Golyam Beglik is a reservoir near the central parts of the Rhodope Mountains, Bulgaria. It was formerly officially called the Vasil Kolarov reservoir in honour of Vasil Kolarov, a communist political leader of the People's Republic of Bulgaria.

== Geography ==
The reservoirs Batak, Beglika, Shiroka Polyana and Golyam Beglik are the main tourist places in the region of Batak. Except Batak, the other dam lakes are located to the north and to the south between 1,450 and 1,560 m altitude, and Golyam Beglik is the largest in area- 4,1 km^{2}.

The area around Golyam Beglik and the other reservoirs is called Beglika Plain. It is surrounded by the Batak Mountain (Баташка планина) and Syutkya Range from the north and west, and is gradually merged with the Veliytsa-Videnitsa Range of the Rhodope Mountains and its branches on the south and east.

Golyam Beglik is supplied by small rivers and streams from Syutkya Range, of which the largest ones are Cherno Dere and Zhalto Dere. It discharges by a stream that joins another stream coming from the smaller Beglika reservoir. These two streams form Devinska River which flows into Vacha River, and then to Maritsa River.

== Flora and fauna ==
The area around Golyam Beglik is included in the Beglika Natural Reserve that covers large parts of Beglika Plain. Most of this area is covered by coniferous forests, mainly Norwegian spruce and White pine. The Beglika Plain has a rich variety of mountain streams with a lot of meadows around them.

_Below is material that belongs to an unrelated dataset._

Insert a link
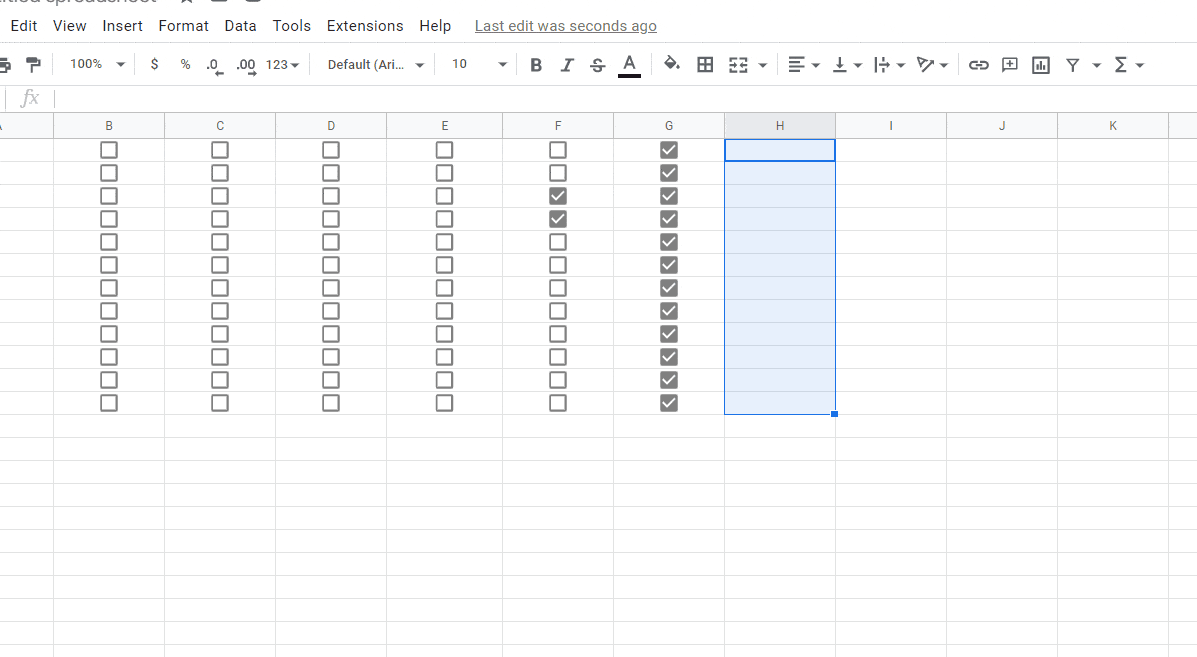This screenshot has height=657, width=1197. (x=978, y=64)
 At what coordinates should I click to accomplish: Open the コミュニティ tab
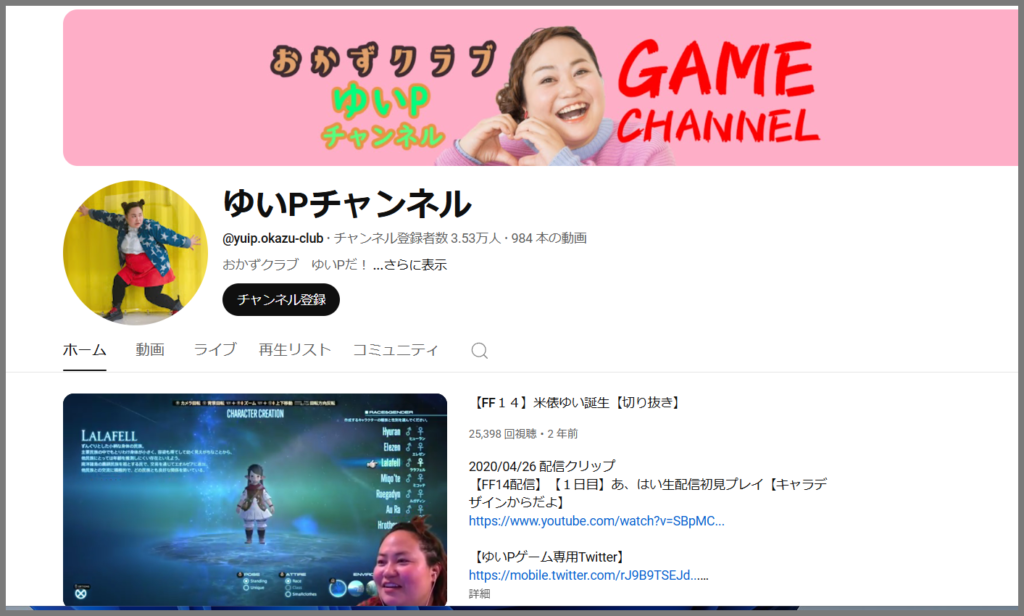point(395,350)
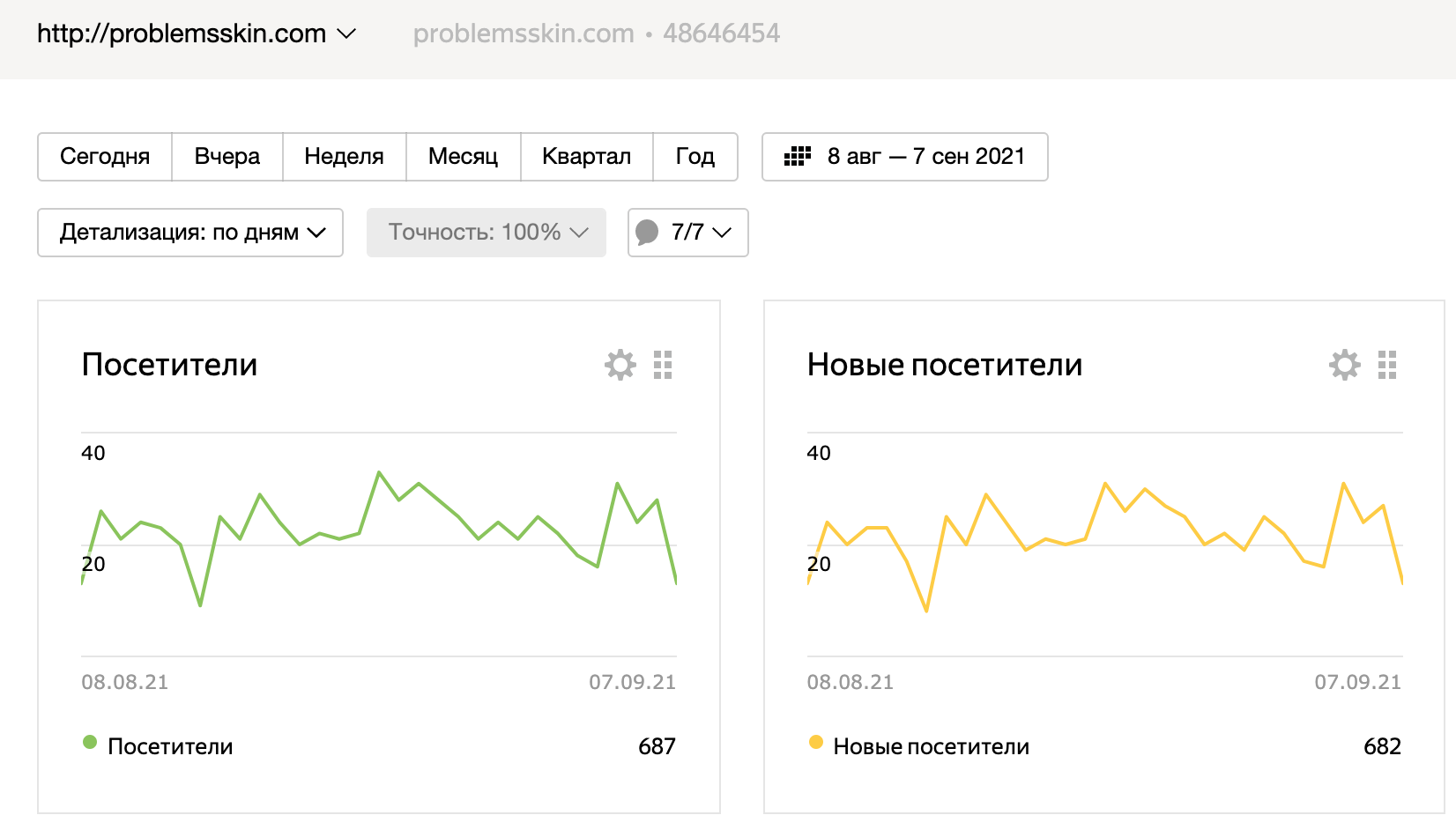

There is a large diversity of wildlife near the reservoir territory. There are Eurasian brown bears, deer, red foxes, Eurasian wolves, as well as smaller animals such as rabbits, hedgehogs, squirrels. There are also many wild ducks and geese near its water areas. The place is well suited for developing hunting tourism that is traditional in the region.

== Tourism ==
The main way to reach Golyam Beglik and the surrounding area is by the road connecting the towns of Batak and Dospat. Currently, tourism is not very developed, and there are only some private villa areas, and a small private hotel, called Siniya Zaliv (Blue Bay). An interesting place is Chatama (Чатъма), located at the western shores of the reservoir. This is not only a complex of bungalows that offer accommodation, but also a center of Bikearea organization that provides summer camps, trekking, biking and other kinds of adventurous tours.